GOAL OF THE EXERCISE: The records are to be restated in their entirety, word for word.

Dataset entries:

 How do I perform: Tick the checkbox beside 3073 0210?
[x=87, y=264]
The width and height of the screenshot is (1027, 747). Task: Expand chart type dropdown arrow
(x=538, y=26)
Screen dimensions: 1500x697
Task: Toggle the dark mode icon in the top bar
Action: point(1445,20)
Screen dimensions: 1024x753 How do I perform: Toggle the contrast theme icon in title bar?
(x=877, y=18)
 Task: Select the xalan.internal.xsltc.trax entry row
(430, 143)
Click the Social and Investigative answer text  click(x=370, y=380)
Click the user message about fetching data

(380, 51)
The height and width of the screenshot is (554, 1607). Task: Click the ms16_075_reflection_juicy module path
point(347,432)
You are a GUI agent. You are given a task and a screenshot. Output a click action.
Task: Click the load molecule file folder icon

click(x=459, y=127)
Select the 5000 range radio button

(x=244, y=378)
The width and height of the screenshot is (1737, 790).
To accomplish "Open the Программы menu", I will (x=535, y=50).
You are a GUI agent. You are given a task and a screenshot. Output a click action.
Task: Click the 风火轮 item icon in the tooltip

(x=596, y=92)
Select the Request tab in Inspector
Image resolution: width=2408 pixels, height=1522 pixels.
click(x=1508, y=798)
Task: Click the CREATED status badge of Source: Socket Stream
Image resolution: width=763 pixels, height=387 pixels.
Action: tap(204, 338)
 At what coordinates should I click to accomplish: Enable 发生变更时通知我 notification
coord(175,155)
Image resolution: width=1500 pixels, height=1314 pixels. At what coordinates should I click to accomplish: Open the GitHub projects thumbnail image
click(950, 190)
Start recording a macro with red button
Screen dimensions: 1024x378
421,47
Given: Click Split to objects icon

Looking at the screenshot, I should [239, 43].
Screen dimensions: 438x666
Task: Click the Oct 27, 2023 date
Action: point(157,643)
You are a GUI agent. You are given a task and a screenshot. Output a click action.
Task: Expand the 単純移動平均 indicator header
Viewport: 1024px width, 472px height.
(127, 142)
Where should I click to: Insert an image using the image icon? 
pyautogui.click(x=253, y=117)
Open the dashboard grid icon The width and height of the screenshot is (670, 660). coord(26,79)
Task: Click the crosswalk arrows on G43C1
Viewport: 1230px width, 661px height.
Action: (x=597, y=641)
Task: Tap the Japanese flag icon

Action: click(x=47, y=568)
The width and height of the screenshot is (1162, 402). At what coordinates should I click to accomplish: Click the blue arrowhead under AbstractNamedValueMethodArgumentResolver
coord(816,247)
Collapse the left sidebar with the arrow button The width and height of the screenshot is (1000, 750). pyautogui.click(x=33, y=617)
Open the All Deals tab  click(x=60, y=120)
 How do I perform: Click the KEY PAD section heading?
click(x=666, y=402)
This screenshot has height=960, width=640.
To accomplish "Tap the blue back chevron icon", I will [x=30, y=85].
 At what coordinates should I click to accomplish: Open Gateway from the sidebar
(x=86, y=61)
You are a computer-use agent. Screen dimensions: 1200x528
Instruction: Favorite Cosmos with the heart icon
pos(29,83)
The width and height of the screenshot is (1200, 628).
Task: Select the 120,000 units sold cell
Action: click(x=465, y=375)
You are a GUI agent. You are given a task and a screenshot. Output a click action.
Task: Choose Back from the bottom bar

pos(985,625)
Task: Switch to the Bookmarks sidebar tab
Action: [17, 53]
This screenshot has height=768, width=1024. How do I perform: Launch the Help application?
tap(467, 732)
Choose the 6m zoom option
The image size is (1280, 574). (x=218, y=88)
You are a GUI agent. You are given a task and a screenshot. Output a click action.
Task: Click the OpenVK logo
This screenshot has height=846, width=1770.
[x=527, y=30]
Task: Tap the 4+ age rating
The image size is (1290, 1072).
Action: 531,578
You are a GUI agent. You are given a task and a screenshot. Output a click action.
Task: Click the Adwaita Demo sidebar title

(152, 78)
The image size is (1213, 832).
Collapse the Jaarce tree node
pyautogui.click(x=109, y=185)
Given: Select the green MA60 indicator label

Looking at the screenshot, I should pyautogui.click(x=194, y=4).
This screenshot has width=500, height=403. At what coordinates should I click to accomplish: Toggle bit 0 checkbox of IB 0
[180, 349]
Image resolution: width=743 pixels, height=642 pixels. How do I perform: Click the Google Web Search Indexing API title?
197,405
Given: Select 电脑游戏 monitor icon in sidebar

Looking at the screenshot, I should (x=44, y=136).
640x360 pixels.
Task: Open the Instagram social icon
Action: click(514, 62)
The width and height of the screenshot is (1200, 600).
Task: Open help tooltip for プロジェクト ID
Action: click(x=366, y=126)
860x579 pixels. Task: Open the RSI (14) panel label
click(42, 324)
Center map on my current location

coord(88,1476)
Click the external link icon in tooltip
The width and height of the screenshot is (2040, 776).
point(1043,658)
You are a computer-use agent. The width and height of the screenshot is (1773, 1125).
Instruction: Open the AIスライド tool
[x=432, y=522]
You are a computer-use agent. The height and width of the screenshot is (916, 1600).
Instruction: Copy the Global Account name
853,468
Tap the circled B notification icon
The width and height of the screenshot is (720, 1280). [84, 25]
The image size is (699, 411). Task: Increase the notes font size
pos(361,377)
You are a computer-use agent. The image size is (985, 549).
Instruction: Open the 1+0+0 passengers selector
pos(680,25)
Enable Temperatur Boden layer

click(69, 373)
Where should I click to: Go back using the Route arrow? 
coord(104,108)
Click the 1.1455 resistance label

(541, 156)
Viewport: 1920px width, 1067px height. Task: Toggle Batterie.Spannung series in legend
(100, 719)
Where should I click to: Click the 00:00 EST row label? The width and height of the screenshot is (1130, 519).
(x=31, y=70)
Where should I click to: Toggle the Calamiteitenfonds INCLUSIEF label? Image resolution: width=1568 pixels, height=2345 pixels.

EXERCISE SOLUTION:
 How do I perform: Tick the checkbox beside 3073 0210?
[x=87, y=264]
The width and height of the screenshot is (1027, 747). Task: Expand chart type dropdown arrow
(x=538, y=26)
Screen dimensions: 1500x697
Task: Toggle the dark mode icon in the top bar
Action: point(1445,20)
Screen dimensions: 1024x753 How do I perform: Toggle the contrast theme icon in title bar?
(x=877, y=18)
 Task: Select the xalan.internal.xsltc.trax entry row
(430, 143)
Click the Social and Investigative answer text  click(x=370, y=380)
Click the user message about fetching data

(380, 51)
The height and width of the screenshot is (554, 1607). Task: Click the ms16_075_reflection_juicy module path
point(347,432)
You are a GUI agent. You are given a task and a screenshot. Output a click action.
Task: Click the load molecule file folder icon

click(x=459, y=127)
Select the 5000 range radio button

(x=244, y=378)
The width and height of the screenshot is (1737, 790).
To accomplish "Open the Программы menu", I will (x=535, y=50).
You are a GUI agent. You are given a task and a screenshot. Output a click action.
Task: Click the 风火轮 item icon in the tooltip

(x=596, y=92)
Select the Request tab in Inspector
Image resolution: width=2408 pixels, height=1522 pixels.
click(x=1508, y=798)
Task: Click the CREATED status badge of Source: Socket Stream
Image resolution: width=763 pixels, height=387 pixels.
Action: tap(204, 338)
 At what coordinates should I click to accomplish: Enable 发生变更时通知我 notification
coord(175,155)
Image resolution: width=1500 pixels, height=1314 pixels. At what coordinates should I click to accomplish: Open the GitHub projects thumbnail image
click(950, 190)
Start recording a macro with red button
Screen dimensions: 1024x378
421,47
Given: Click Split to objects icon

Looking at the screenshot, I should [239, 43].
Screen dimensions: 438x666
Task: Click the Oct 27, 2023 date
Action: point(157,643)
You are a GUI agent. You are given a task and a screenshot. Output a click action.
Task: Expand the 単純移動平均 indicator header
Viewport: 1024px width, 472px height.
(127, 142)
Where should I click to: Insert an image using the image icon? 
pyautogui.click(x=253, y=117)
Open the dashboard grid icon The width and height of the screenshot is (670, 660). coord(26,79)
Task: Click the crosswalk arrows on G43C1
Viewport: 1230px width, 661px height.
Action: (x=597, y=641)
Task: Tap the Japanese flag icon

Action: click(x=47, y=568)
The width and height of the screenshot is (1162, 402). At what coordinates should I click to accomplish: Click the blue arrowhead under AbstractNamedValueMethodArgumentResolver
coord(816,247)
Collapse the left sidebar with the arrow button The width and height of the screenshot is (1000, 750). pyautogui.click(x=33, y=617)
Open the All Deals tab  click(x=60, y=120)
 How do I perform: Click the KEY PAD section heading?
click(x=666, y=402)
This screenshot has height=960, width=640.
To accomplish "Tap the blue back chevron icon", I will [x=30, y=85].
 At what coordinates should I click to accomplish: Open Gateway from the sidebar
(x=86, y=61)
You are a computer-use agent. Screen dimensions: 1200x528
Instruction: Favorite Cosmos with the heart icon
pos(29,83)
The width and height of the screenshot is (1200, 628).
Task: Select the 120,000 units sold cell
Action: click(x=465, y=375)
You are a GUI agent. You are given a task and a screenshot. Output a click action.
Task: Choose Back from the bottom bar

pos(985,625)
Task: Switch to the Bookmarks sidebar tab
Action: [17, 53]
This screenshot has height=768, width=1024. How do I perform: Launch the Help application?
tap(467, 732)
Choose the 6m zoom option
The image size is (1280, 574). (x=218, y=88)
You are a GUI agent. You are given a task and a screenshot. Output a click action.
Task: Click the OpenVK logo
This screenshot has height=846, width=1770.
[x=527, y=30]
Task: Tap the 4+ age rating
The image size is (1290, 1072).
Action: 531,578
You are a GUI agent. You are given a task and a screenshot. Output a click action.
Task: Click the Adwaita Demo sidebar title

(152, 78)
The image size is (1213, 832).
Collapse the Jaarce tree node
pyautogui.click(x=109, y=185)
Given: Select the green MA60 indicator label

Looking at the screenshot, I should pyautogui.click(x=194, y=4).
This screenshot has width=500, height=403. At what coordinates should I click to accomplish: Toggle bit 0 checkbox of IB 0
[180, 349]
Image resolution: width=743 pixels, height=642 pixels. How do I perform: Click the Google Web Search Indexing API title?
197,405
Given: Select 电脑游戏 monitor icon in sidebar

Looking at the screenshot, I should (x=44, y=136).
640x360 pixels.
Task: Open the Instagram social icon
Action: click(514, 62)
The width and height of the screenshot is (1200, 600).
Task: Open help tooltip for プロジェクト ID
Action: click(x=366, y=126)
860x579 pixels. Task: Open the RSI (14) panel label
click(42, 324)
Center map on my current location

coord(88,1476)
Click the external link icon in tooltip
The width and height of the screenshot is (2040, 776).
point(1043,658)
You are a computer-use agent. The width and height of the screenshot is (1773, 1125).
Instruction: Open the AIスライド tool
[x=432, y=522]
You are a computer-use agent. The height and width of the screenshot is (916, 1600).
Instruction: Copy the Global Account name
853,468
Tap the circled B notification icon
The width and height of the screenshot is (720, 1280). [84, 25]
The image size is (699, 411). Task: Increase the notes font size
pos(361,377)
You are a computer-use agent. The image size is (985, 549).
Instruction: Open the 1+0+0 passengers selector
pos(680,25)
Enable Temperatur Boden layer

click(69, 373)
Where should I click to: Go back using the Route arrow? 
coord(104,108)
Click the 1.1455 resistance label

(541, 156)
Viewport: 1920px width, 1067px height. Task: Toggle Batterie.Spannung series in legend
(100, 719)
Where should I click to: Click the 00:00 EST row label? The width and height of the screenshot is (1130, 519).
(x=31, y=70)
Where should I click to: Toggle the Calamiteitenfonds INCLUSIEF label? Image resolution: width=1568 pixels, height=2345 pixels.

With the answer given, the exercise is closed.